The 2017–18 Regional Super50 was the 44th edition of the Regional Super50, the domestic limited-overs cricket competition for the countries of the West Indies Cricket Board (WICB). The tournament started on 31 January 2018 and finished on 24 February 2018. Barbados were the defending champions.

In September 2017, two English county teams, Kent and Hampshire, were invited to take part in the competition. Kent took part in the previous edition of the tournament. In January 2018, the United States national cricket team accepted an invite to join the tournament. They were joined by the six regular teams of West Indian domestic cricket (Barbados, Guyana, Jamaica, the Leeward Islands, Trinidad and Tobago, and the Windward Islands) and the Combined Campuses and Colleges team.

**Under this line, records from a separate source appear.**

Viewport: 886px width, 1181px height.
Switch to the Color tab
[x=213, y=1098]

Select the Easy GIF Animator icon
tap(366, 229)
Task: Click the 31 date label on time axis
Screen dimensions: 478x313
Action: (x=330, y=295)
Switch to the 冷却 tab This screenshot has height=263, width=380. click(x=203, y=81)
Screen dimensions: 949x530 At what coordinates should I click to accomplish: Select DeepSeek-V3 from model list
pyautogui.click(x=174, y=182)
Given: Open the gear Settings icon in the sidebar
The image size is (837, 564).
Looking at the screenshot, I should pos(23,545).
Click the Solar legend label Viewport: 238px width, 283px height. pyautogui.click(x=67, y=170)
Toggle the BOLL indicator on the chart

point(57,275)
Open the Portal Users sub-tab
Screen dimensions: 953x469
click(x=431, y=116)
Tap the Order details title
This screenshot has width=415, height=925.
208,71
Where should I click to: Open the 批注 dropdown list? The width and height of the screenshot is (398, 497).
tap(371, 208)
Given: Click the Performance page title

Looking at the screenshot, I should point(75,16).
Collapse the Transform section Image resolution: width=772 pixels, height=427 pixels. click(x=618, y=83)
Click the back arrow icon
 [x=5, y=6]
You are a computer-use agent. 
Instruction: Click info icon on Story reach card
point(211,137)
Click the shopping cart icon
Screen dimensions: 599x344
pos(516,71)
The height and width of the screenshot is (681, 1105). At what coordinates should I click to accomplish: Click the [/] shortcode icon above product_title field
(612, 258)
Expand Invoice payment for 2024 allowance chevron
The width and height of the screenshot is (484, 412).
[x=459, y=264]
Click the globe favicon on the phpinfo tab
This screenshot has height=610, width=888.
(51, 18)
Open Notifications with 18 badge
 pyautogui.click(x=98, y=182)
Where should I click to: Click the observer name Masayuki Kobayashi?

Following the conclusion of the group stage, Barbados and the Windward Islands from Group A, and Guyana and Kent from Group B had progressed to the finals. In the first semi-final, Barbados beat Kent by 13 runs in a rain-affected match, after Kraigg Brathwaite scored an unbeaten century. The second semi-final was also rain-affected, with the Windward Islands beating Guyana by 52 runs, with Tyrone Theophile scoring his first century in List A cricket.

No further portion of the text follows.